::: SUPPLIED TEXT
Big data isn’t just for Silicon Valley. This article discusses the trend of large data set capture and analysis by regulators, referred to here as “regulatory big data,” by detailing the motivations and goals of regulators and examining three significant regulatory big data initiatives: AnaCredit in the European Union (EU), FDSF in the UK, and FR Y-14M in the United States. It then analyzes how these efforts complement other significant, and concurrent, regulatory reporting and IT efforts.
Financial institutions worldwide are facing an increased level of regulatory scrutiny in the aftermath of the Great Recession. Regulatory efforts entail new and expanded reports, templates, and calculations from financial institutions that are often little more than detailed presentations of information summarized in existing regulatory disclosures such as call reports and loan loss summaries. Many institutions view them as just another mile on the seemingly endless “produce another report” treadmill – one that significantly increases their compliance costs.
However, a new paradigm – “regulatory big data” – is emerging worldwide in which an institution provides its bulk underlying granular data to regulators for their regulatory, risk assessment, and stress testing efforts.
In the technology world, big data generally refers to an amount of data (both structured and unstructured) so vast that analysis of it requires new processing techniques. Examples of big data include a major search engine’s index of all the web pages it has crawled, the monthly cash register transaction receipts at a national supermarket chain, and a hospital’s analysis of patient treatment plans to determine ways to lower readmission rates.
::::::
::: DATA EXCERPT
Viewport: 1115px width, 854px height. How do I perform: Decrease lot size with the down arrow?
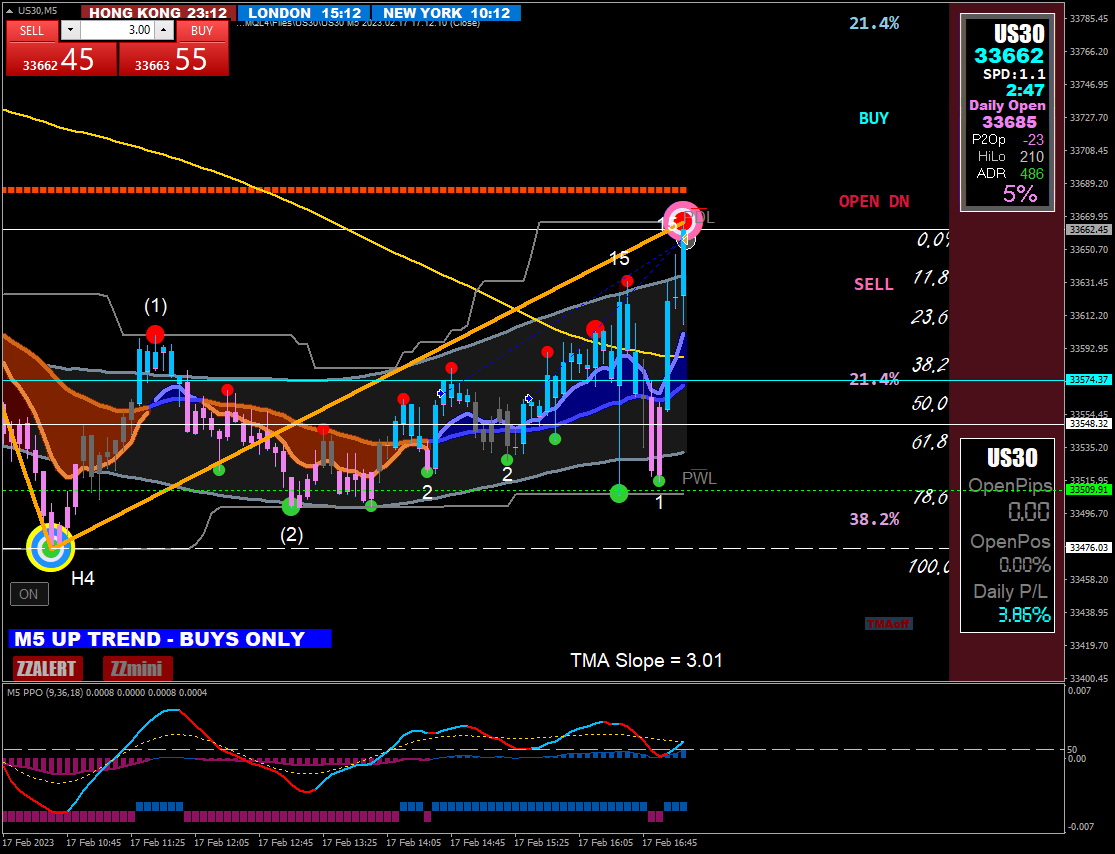pos(70,30)
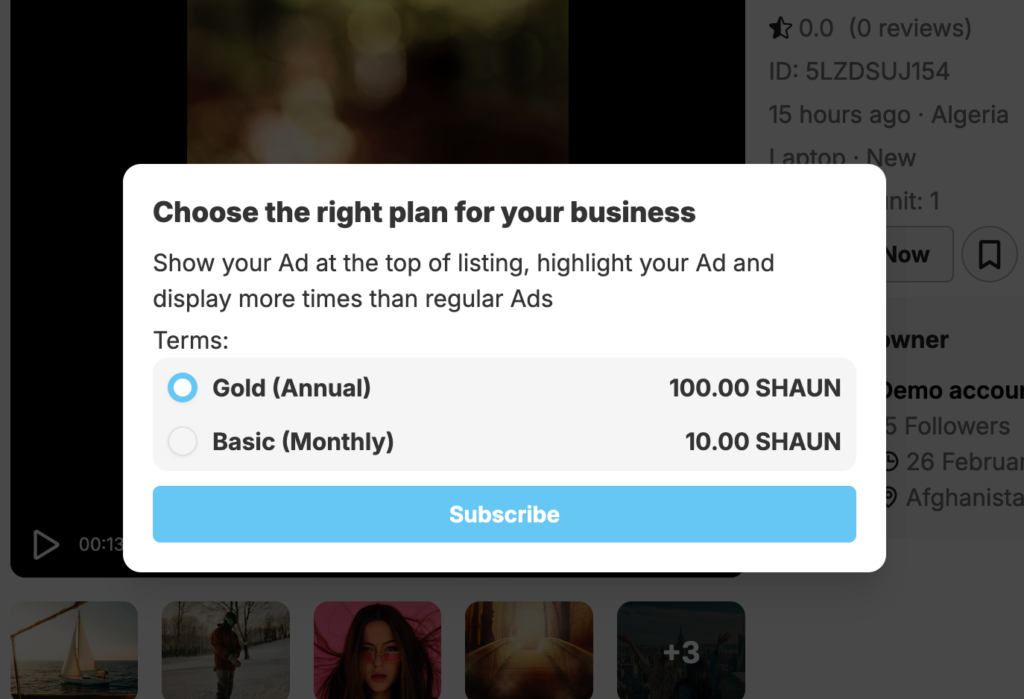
::::::
ACTIVITY LIST:
1 > Name every regulatory big data initiative that the regulatory big data article says it examines.
2 > Rewrite the part of the regulatory big data article starting with "Financial institutions worldwide" and going on through "their compliance costs.", substituting "financial crisis" for "Great Recession".

EXERCISE ANSWERS:
1 > AnaCredit, FDSF, FR Y-14M

2 >
Financial institutions worldwide are facing an increased level of regulatory scrutiny in the aftermath of the financial crisis. Regulatory efforts entail new and expanded reports, templates, and calculations from financial institutions that are often little more than detailed presentations of information summarized in existing regulatory disclosures such as call reports and loan loss summaries. Many institutions view them as just another mile on the seemingly endless “produce another report” treadmill – one that significantly increases their compliance costs.